Previous generations of Palestinians in Lebanon had it a little better. In the 1970s, Yasser Arafat’s Palestine Liberation Organization was here, providing refugees with protection, employment and elaborate social and health institutions. But the PLO’s virtual state-within-a-state did not sit well with their Lebanese hosts.
In 1982, Israel invaded to drive out the PLO, and since then it has been a long, slow decline for the refugees.
For them, nothing marks the start of that decline as starkly as Sabra and Shatila — a horror that still echoes to Khalifa’s generation.
It came two weeks after Arafat and his guerrillas left. For three days — from Sept. 16-18, 1982, the Christian militiamen, sworn enemies of the PLO, rampaged through the two camps, slaughtering men, women and children. An Israeli commission of inquiry later found Ariel Sharon indirectly responsible. Sharon had to resign as defense minister.
Telling his story
At his home in Shatila recently, Khalifa stared at the floor, head bowed as he listened once again to his grandmother, Eftekar Shallah, and mother, Jamila Shallah, tell the story of how his grandfather was killed in the massacre, a year before he was born.
On the evening of Sept. 16, the family emerged from an underground shelter. The grandfather, Mohammed, gave his radio to his 10-year-old daughter Ikhlas to hold, then headed back to their house to lock it up.

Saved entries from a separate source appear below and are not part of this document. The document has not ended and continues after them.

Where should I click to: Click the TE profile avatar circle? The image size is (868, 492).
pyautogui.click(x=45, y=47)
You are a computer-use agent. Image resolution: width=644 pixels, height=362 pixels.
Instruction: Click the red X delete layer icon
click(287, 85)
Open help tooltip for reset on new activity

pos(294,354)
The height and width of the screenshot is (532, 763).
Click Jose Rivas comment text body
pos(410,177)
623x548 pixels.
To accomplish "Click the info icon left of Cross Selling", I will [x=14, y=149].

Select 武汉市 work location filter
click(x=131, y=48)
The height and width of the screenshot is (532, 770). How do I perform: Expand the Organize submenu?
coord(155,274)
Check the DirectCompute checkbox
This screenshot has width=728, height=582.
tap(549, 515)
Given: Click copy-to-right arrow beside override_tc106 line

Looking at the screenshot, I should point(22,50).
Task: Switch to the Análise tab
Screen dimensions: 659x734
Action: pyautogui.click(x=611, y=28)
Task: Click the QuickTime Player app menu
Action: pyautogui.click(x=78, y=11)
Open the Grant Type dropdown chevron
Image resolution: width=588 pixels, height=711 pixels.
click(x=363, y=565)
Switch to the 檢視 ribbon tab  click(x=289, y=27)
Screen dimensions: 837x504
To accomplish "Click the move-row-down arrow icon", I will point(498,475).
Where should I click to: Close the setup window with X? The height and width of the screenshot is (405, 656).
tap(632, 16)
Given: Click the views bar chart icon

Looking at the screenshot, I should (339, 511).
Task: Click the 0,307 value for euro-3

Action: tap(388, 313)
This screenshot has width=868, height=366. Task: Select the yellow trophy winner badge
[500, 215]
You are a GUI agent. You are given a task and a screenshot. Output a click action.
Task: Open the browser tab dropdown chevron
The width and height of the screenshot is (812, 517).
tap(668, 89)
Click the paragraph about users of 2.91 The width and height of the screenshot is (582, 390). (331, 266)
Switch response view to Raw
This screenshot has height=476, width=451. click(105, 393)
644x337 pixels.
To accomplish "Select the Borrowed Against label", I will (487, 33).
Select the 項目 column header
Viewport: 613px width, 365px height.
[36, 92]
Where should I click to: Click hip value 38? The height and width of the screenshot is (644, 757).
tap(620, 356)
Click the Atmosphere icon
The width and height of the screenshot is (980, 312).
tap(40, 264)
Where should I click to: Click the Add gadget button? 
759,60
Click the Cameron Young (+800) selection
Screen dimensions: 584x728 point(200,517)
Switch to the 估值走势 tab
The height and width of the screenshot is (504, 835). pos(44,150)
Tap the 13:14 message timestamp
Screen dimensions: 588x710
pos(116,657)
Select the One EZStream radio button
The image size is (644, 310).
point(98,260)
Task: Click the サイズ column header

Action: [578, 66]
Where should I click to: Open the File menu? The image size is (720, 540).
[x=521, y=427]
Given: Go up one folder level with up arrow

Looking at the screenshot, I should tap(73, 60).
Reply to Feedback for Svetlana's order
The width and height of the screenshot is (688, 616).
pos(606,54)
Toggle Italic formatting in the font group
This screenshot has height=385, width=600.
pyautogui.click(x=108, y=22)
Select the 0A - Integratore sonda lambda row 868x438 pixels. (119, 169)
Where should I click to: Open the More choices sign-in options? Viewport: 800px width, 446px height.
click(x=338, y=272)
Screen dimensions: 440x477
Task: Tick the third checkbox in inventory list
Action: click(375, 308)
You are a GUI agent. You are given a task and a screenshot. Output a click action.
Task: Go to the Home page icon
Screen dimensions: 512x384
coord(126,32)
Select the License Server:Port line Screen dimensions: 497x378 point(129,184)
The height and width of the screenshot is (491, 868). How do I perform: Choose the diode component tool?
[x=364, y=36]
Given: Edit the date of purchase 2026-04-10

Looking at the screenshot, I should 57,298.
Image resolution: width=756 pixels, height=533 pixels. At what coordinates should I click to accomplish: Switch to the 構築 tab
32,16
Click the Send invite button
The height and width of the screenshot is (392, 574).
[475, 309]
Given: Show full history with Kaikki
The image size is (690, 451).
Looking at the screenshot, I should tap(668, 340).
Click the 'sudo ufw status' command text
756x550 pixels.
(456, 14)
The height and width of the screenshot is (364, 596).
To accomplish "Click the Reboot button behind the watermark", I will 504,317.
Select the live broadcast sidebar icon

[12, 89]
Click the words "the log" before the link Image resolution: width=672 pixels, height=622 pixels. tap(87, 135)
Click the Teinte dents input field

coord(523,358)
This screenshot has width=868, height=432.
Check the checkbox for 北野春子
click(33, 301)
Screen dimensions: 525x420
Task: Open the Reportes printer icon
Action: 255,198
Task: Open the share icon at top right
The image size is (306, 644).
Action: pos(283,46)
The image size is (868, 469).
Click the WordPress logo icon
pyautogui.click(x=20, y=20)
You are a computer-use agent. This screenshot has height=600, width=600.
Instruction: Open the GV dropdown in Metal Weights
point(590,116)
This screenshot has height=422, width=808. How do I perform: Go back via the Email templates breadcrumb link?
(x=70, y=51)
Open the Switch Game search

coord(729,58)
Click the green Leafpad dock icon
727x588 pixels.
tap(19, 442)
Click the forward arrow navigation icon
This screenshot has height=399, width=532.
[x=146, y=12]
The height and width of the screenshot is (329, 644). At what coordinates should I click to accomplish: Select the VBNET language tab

There were gunmen on the roofs. The militiamen had ordered people to surrender, promising they would be spared — a promise often broken. Jamila grabbed her father’s hand as he headed back to the house and begged him to surrender. He left her and kept going.
As his wife, Eftekar, waited across the road, Mohammed headed back to her, only to fall to the ground, shot in the head by a single bullet.
“He died in front of our house, in front of me,” Eftekar, 71, said quietly.
Their story, told and retold over the years to keep the memory alive — has knitted together the lives of the grandmother, mother and son through the 25 years of despair that followed.